Kimmel earns Douchepoints this week because while torturing us with his heartstring-tugging diatribe he neglects to inform you that...none of it applied to him, personally. Ever. He has resources of his own and so does not depend upon government to fix his baby for him; his son had the surgery in an exclusive hospital that would not be available to those who do receive government-subsidized care, and that even if he didn't have resources of his own or access to an exclusive hospital, someone would still have made the attempt to save this baby's life.

While we tarnish Jimmy Kimmel with the epithet of "Douchebag" we hope that his son makes a complete recovery and lives a long, healthy and productive life...unlike his father, who does nothing of any actual lasting benefit to society. The Joke, once told, soon fades with age and passes into obscurity with the passage of time. The child did not ask to be born with a heart defect, nor did he ask to be born to a father with a single-digit IQ. We cannot hold the child responsible for the stupidity of the father.

Colbert earns his Legion du Douchebag for forgetting the cardinal rule of comedy: when it becomes intensely personal to you, it's no longer a joke.

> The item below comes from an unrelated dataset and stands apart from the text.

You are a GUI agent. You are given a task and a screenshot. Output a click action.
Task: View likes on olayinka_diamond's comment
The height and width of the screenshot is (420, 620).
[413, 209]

Comedy works because it speaks to a universal human condition and experience, on some level. Politics not so much, And while the term "Cock Holster" gets a giggle from the Overlord, it's clear there's a double standard at play, for if I had used it to describe an act with the intention of having people laugh at both the image and homosexual overtones, I'd have a dozen faggots on my doorstep armed with torches and pitchforks (and a bottle of something breezy and delightful from the Napa Valley, because it's in poor taste to show up -- even to a lynching -- empty handed).

The hypocrisy is startling. And "because Comedian" is not an excuse. Nor is it a shield.

Normal people don't watch you for politics; they want jokes. People who do watch you for politics are probably dumber than our rhetorical Irish Setter.

There are few thing worse in life than these:

The Man of  Undeserved Stature who protests that he feels the pain of the Commoner from inside his air-conditioned palace with a full staff and hot-and-cold running caviar. There's a psychological term for this: Cognitive Dissonance.

The self-proclaimed Man of the People who suddenly reveals himself to be less-than-human, and who doesn't adhere to the standards he routinely sets for everyone else. There's a psychological term for this: Projection.

And yes, I'm well aware that both of those circumstances can describe the president, as well. The difference is that Trump at least went out AND DID SOMETHING instead of just complain about things.

By comparison, Colbert and Kimmel are all talk, and most of that comes from their asses.

Douchebag of the Week is a weekly feature that highlights the worst in human nature and behavior.